To find proteins homologous to Mincle in non-mammalian vertebrates, we searched for molecules with similar characteristics to mammalian Mincle in terms of amino acid sequence. Mincle in mammals shares several characteristics in their primary structures, namely the EPN (Glu-Pro-Asn) motif for recognition of glucose and mannose and a hydrophobic groove that binds acyl chains of glycolipids (Feinberg et al. 2013); (Furukawa et al. 2013).

We searched for human Mincle (huMincle) homologues in fish, one of the evolutionarily farthest vertebrates from mammals. In Takifugu rubripes, one of the first vertebrates whose whole genome was completely sequenced, a protein sequence bearing the EPN motif and a hydrophobic groove was found (XP_029706534.1) (Fig. 1A). Other bony fishes also had protein sequences that bear these Mincle characteristics, like T. rubripes (e.g., C-type lectin domain family 4 member E-like in Polyodon spathula (Mississippi paddlefish) and hypothetical protein SKAU_G00319680 from Synaphobranchus kaupii (Kaup’s arrowtooth eel)) (Fig. 1B).

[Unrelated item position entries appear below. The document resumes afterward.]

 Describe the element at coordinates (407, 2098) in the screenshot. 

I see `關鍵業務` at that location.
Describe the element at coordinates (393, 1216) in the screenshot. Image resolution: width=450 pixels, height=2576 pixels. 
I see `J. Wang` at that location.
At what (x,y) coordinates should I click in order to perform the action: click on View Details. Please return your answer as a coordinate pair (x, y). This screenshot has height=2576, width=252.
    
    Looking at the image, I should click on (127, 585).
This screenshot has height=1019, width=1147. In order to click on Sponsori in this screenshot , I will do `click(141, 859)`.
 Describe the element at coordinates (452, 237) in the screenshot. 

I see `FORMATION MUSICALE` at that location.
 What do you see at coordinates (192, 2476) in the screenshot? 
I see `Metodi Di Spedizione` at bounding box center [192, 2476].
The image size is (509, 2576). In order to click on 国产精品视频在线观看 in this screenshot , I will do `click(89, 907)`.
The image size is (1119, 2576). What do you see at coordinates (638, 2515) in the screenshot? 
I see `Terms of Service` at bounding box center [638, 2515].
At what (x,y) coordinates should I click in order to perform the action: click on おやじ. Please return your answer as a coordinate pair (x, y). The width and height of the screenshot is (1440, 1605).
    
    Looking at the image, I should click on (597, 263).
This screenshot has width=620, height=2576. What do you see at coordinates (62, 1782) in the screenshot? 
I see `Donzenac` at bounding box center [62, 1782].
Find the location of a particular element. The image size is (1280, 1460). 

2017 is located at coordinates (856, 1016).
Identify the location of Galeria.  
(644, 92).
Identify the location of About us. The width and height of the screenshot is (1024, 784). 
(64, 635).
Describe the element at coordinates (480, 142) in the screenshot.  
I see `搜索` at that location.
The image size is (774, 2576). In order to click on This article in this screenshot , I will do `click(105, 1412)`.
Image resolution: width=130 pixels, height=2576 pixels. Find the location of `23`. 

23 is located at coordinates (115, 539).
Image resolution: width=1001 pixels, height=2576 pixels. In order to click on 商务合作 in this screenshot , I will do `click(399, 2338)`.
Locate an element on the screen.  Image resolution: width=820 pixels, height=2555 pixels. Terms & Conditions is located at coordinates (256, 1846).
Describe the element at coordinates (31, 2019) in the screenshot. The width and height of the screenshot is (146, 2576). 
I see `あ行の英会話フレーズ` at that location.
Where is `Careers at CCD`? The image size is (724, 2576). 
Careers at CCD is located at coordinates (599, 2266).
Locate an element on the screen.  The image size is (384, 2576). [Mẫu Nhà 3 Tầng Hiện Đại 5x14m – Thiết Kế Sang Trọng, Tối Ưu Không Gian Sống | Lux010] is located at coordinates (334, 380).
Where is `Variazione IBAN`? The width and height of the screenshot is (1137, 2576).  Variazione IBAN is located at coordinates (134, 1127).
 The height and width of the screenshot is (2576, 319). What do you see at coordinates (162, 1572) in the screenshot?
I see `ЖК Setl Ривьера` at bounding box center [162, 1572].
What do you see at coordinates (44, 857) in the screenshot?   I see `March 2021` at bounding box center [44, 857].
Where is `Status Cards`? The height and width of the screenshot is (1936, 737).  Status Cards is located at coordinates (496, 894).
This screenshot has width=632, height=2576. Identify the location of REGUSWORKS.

We further BLAST searched for Mincle homologues in sequences across vertebrates except for mammals. In the top 1000 hits, protein sequences from reptiles, amphibians, and bony fishes were included (Supplementary Table 2) and some possessed the amino acid sequence characteristics of mammalian Mincle. These results suggest that Mincle homologues possessing an EPN motif and hydrophobic groove might be present throughout jawed vertebrates.

Mincle homologue in Takifugu rubripes. A Amino acid sequence alignment of full-length Mincle and FcRγ from human and T. rubripes. The transmembrane region and the CRD are shaded in gray and yellow, respectively. Amino acid residues that interact with a calcium ion are shown in red, hydrophobic groove-forming residues are shown in blue, and the characteristics of the mammalian Mincle are indicated in bold. The immunoreceptor tyrosine-based activation motif (ITAM) is labeled below the amino acid sequence. B Amino acid sequence alignment of full-length huMincle and Mincle homologues in P. spathula and S. kaupii. The transmembrane region and the CRD are shaded in gray and yellow, respectively. Amino acid residues that interact with a calcium ion are shown in red, hydrophobic groove-forming residues are shown in blue, and residues that are defined as the characteristics of the mammalian Mincle are indicated in bold. C Flow cytometry analysis showing the cell surface expression levels of HA-tagged Mincle and FLAG-tagged FcRγ on HEK293 transfectants. The species are indicated above. Data are representative of three independent experiments

As mammalian Mincle relies on FcRγ to signal, we further searched for FcRγ in T. rubripes. Indeed, there was a FcRγ homologue containing a conserved ITAM motif, consistent with the previous study (Guselnikov et al. 2003) (Fig. 1A). We then BLAST searched for human FcRγ (huFcRγ) in lower vertebrates, which revealed its sequence to be also well-conserved in reptiles, amphibian, and fishes, inferring the presence of FcRγ interacting CLRs, like Mincle (Supplementary Table 3). This suggests that in evolutionarily distant non-mammalian vertebrates, specifically fish, Mincle could interact with FcRγ to function, similar to mammalian Mincle.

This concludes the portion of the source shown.